The flagbearer of the National Democratic Congress (NDC), John Dramani Mahama may require banks to list on the stock exchange as part of reforms to the financial sector should he become President again.
In a Q&A session on social media on Thursday, Mr. Mahama said his policy working group on Finance and Economy is working on strategies “to restore the confidence of our people in the banking system.”
His remark comes on the back of a financial clean-up executed by the Bank of Ghana that has seen the closure of 420 financial institutions within the last two years.
Aside from a possible stock exchange requirement, Mr. Mahama said an NDC government would consider halting the issuance of new banking licenses.
“We’ll consider the freezing of new banking licenses for a period of time while encouraging as many banks as possible to list on the Ghana Stock Exchange within a reasonable time frame.”
There are currently less than 10 banks on the stock exchange though observers have argued that listing will enhance transparency and better corporate governance.

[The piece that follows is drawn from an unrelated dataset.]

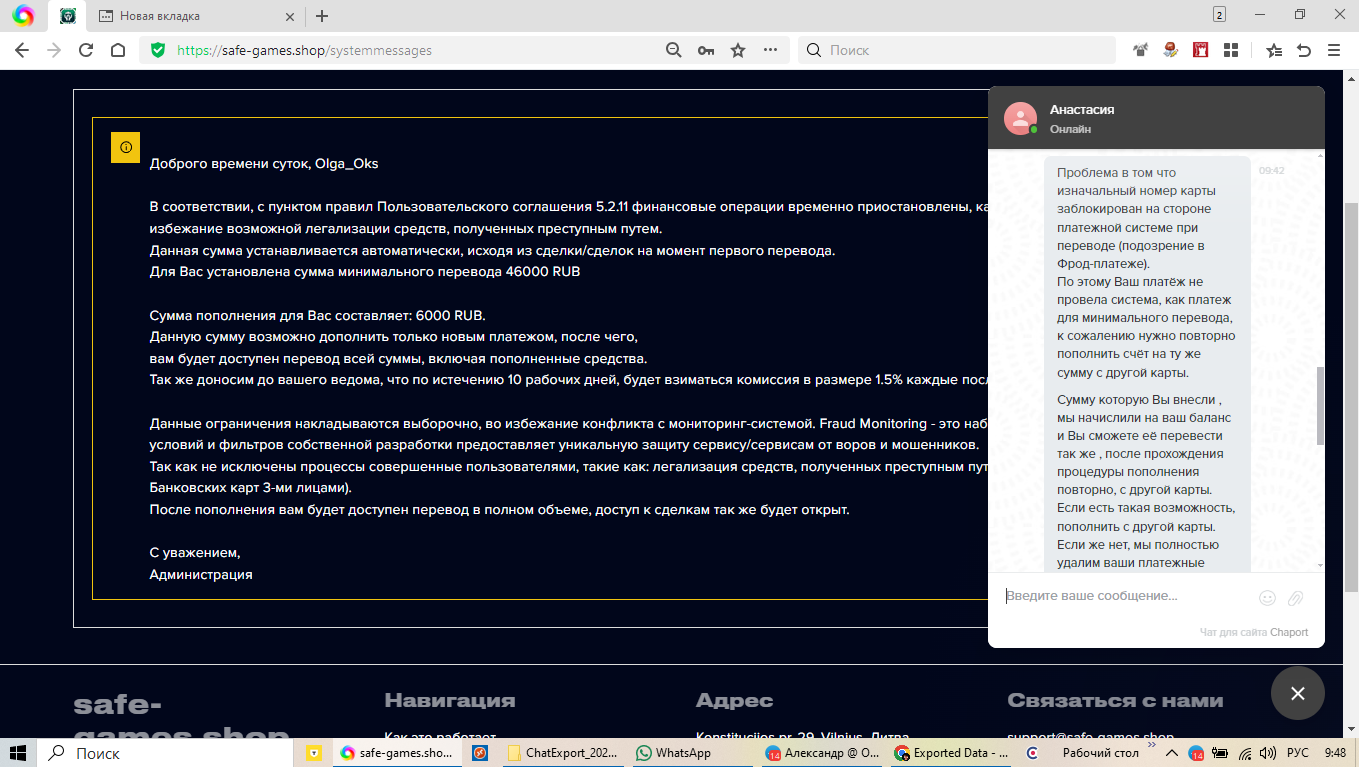Click the yellow info icon in message

pyautogui.click(x=125, y=147)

As part of the BoG’s cleanup of the financial space, it revoked the licences of nine universal banks, 347 microfinance companies of which 155 had already ceased operations, 39 microcredit companies or money lenders, 15 savings and loans companies, eight finance house companies, and two non-bank financial institutions.
Most of the affected institutions were local companies which led Mr. Mahama to say his government will focus on “restoring the indigenous stake and participation in [the financial] sector.”
He said his government will “consider setting up an appropriate vehicle to regulate microfinance and allied sectors in particular.”
In addition, he said his government will not opt for collapsing banks as a first option.
An NDC government will address the receivership framework to make easier for an administrator to “reverse a decline rather than making it automatic for an insolvent bank to be liquidated.”
Transparency on GAT
Mr. Mahama also called on the government to come clean on persons who stand to gain from the GHc2 billion Ghana Amalgamated Trust (GAT) meant to support five distressed banks.
“While at it, we call on the Akufo-Addo administration to lift the veil on the beneficiary shareholders of the Ghana Amalgamated Trust and to curb its supposed predatory bail out assault on the remaining banks.”
The government in 2018 set up the Ghana Amalgamated Trust, a special purpose vehicle, to recapitalise ADB, NIB, merged Omni/Bank Sahel Sahara, Universal Merchant Bank, and Prudential Bank.
The five banks could not meet the GHc400 million capital requirement but were solvent.
But the passage of the trust was deferred by Parliament back in March 2019.